What you will do — Copy the lines of the records verbatim, beginning at the line containing "This screenshot has width=1137, height=437." and ending after the line containing "click(591, 320)".

Element lookup records:
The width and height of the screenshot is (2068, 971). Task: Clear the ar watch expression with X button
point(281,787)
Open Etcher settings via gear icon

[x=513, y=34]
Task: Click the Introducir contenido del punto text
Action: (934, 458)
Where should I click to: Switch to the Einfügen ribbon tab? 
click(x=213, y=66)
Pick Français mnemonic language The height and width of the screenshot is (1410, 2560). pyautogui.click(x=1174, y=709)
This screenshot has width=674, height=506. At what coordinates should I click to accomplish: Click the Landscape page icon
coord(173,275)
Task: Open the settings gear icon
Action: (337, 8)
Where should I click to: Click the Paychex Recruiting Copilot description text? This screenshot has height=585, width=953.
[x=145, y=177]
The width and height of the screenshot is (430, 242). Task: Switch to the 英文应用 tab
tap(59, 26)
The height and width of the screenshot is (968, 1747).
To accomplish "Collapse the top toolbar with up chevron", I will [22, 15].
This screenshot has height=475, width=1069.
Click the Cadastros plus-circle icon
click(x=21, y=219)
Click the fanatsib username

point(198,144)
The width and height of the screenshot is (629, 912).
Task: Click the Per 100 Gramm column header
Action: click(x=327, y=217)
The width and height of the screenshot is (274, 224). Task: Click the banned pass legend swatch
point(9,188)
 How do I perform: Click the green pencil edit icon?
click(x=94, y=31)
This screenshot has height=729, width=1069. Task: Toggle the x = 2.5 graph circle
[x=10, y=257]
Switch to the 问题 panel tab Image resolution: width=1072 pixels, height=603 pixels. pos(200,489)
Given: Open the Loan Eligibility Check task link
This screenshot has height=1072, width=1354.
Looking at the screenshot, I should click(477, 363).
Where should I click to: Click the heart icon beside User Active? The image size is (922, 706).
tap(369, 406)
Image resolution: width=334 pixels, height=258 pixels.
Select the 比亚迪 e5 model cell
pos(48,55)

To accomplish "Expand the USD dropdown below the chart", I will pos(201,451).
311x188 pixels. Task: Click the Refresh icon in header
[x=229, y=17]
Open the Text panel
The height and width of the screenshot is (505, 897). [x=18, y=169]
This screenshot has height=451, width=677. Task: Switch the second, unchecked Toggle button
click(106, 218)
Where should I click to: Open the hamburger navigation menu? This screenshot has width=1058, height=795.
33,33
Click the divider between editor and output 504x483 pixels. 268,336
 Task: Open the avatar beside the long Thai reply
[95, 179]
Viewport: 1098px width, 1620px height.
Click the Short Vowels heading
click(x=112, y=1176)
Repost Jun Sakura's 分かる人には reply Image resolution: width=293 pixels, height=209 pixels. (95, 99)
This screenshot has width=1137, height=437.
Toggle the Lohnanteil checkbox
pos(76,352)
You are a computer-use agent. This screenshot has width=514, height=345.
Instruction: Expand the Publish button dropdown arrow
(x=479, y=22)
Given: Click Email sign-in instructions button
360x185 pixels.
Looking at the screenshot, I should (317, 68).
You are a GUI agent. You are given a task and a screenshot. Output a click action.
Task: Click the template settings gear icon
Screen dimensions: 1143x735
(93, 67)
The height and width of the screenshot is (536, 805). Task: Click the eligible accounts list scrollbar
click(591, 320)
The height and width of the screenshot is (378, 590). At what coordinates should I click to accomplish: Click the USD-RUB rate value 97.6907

Output for this task —
This screenshot has width=1137, height=437.
Toggle the Lohnanteil checkbox
pos(76,352)
You are a computer-use agent. This screenshot has width=514, height=345.
Instruction: Expand the Publish button dropdown arrow
(x=479, y=22)
Given: Click Email sign-in instructions button
360x185 pixels.
Looking at the screenshot, I should (317, 68).
You are a GUI agent. You are given a task and a screenshot. Output a click action.
Task: Click the template settings gear icon
Screen dimensions: 1143x735
(93, 67)
The height and width of the screenshot is (536, 805). Task: Click the eligible accounts list scrollbar
click(591, 320)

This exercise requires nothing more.